NWS Spirit FC
- Full name: NWS Spirit FC
- Nickname: Spirit
- Founded: 2004 (as Gladesville Hornsby)
- Ground: Christie Park
- Manager: Luca Falcone
- League: NPL NSW
- 2026: 6th of 16 (premiers)
- Website: https://spiritfootballclub.com/

= North West Sydney Spirit FC =

Australian football club, based in Sydney

North West Sydney Spirit FC is an Australian soccer club based in Macquarie Park, Sydney, New South Wales. It was the successor of the defunct Northern Spirit FC, a professional soccer club based in North Sydney, Sydney, New South Wales.

== History ==
=== Formation of North West Sydney Football Ltd (Gladesville-Hornsby Football Association) ===

The logo of the GHFA Spirit used for its first seasons after reforming.

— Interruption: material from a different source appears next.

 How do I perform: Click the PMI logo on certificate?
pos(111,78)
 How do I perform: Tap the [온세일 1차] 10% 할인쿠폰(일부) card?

The former youth teams of Northern Spirit were assembled into the new Gladesville-Hornsby Football Association, nicknamed Spirit FC, in 2004. In 2019 GHFA merged with North West Sydney Women's Football Association to form North West Sydney Football Ltd. NWSF has its homeground at Christie Park in Macquarie Park, New South Wales. In 2007, won the NSW State League Division 1 premiership, but were not selected to be promoted. In 2008, they again won the State League Division 1 and this time were promoted to the Super League for 2009.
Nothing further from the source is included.